However, be informed that we could have used runBASwebservice_all()
to run all available BASwebservices at a time instead (be careful, this might take a while):
convert_txtCollection(dbName = "myEmuDatabaseBASall",
sourceDir = file.path(tempdir(), "emuR_demoData", "txt_collection"),
targetDir = tempdir())
dbHandleBASall = load_emuDB(file.path(tempdir(), "myEmuDatabaseBASall_emuDB"))

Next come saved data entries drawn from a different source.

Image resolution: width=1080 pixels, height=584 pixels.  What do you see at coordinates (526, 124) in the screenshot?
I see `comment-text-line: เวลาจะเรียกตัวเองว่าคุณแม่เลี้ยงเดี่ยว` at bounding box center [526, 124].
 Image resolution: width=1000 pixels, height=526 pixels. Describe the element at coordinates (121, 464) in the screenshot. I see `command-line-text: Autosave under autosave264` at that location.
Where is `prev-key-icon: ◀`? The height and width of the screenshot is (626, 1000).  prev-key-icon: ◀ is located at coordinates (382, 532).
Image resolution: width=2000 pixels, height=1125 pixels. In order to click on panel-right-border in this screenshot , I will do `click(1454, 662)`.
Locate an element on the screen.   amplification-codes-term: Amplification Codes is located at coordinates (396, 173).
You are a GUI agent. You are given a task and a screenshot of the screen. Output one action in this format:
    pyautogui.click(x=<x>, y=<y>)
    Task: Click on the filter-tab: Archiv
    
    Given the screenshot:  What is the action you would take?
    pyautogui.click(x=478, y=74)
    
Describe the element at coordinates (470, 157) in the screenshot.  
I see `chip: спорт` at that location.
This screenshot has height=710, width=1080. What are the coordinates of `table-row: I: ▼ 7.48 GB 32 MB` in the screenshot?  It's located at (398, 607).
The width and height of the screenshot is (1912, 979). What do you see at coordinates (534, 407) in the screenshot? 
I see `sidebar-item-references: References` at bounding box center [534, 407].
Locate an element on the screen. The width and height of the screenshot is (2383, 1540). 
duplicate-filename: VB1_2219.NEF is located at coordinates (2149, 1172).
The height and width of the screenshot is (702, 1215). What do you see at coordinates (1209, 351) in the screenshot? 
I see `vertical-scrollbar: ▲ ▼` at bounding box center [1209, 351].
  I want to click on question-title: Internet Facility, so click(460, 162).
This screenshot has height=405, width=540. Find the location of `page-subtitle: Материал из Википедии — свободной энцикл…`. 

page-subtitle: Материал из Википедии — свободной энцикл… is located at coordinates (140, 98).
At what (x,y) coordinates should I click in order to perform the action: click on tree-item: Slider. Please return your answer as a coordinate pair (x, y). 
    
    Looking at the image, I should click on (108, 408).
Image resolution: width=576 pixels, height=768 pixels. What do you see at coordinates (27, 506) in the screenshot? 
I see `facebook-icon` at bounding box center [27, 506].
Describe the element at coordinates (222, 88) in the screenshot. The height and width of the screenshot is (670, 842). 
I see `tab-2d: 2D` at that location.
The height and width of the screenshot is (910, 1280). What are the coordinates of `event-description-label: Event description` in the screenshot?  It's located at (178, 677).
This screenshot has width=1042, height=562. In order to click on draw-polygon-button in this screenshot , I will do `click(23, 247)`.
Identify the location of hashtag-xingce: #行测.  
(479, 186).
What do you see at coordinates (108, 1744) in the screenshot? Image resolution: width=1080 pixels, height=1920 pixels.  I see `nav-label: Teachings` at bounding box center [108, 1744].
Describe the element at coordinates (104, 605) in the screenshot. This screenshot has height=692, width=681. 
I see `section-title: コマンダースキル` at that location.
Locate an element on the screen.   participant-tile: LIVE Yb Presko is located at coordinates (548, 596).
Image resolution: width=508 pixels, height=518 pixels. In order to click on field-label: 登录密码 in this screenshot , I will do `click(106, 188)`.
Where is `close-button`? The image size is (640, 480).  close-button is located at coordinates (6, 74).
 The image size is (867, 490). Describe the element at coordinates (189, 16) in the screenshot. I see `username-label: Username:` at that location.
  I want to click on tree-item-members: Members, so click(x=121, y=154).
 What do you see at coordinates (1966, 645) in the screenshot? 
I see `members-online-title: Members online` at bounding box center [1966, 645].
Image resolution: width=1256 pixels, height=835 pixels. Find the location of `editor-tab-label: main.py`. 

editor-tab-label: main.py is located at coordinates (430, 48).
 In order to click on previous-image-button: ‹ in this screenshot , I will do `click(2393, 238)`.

runBASwebservice_all(handle = dbHandleBASall,
language = "eng-AU",
transcriptionAttributeDefinitionName = "transcription")
serve(dbHandleBASall)
summary(dbHandleBASall)
# Name: myEmuDatabase
# UUID: 7dd1a809-dcf4-49a4-9c55-a1b540dcea4d
# Directory: /private/var/folders/vh/j2k1_0395x5_sgzpbl4bzzl00000gn/T/Rtmpj0j4RT/myEmuDatabase_emuDB
# Session count: 1
# Bundle count: 7
# Annotation item count: 576
# Label count: 691
# Link count: 353
#
# Database configuration:
#
# SSFF track definitions:
# NULL
#
# Level definitions:
# name type nrOfAttrDefs attrDefNames
# 1 bundle ITEM 2 bundle; transcription;
# 2 ORT ITEM 3 ORT; KAN; KAS;
# 3 MAU SEGMENT 1 MAU;
# 4 MINNI SEGMENT 1 MINNI;
# 5 MAS ITEM 1 MAS;
#
# Link definitions:
# type superlevelName sublevelName
# 1 ONE_TO_MANY bundle ORT
# 2 ONE_TO_MANY ORT MAS
# 3 ONE_TO_MANY MAS MAU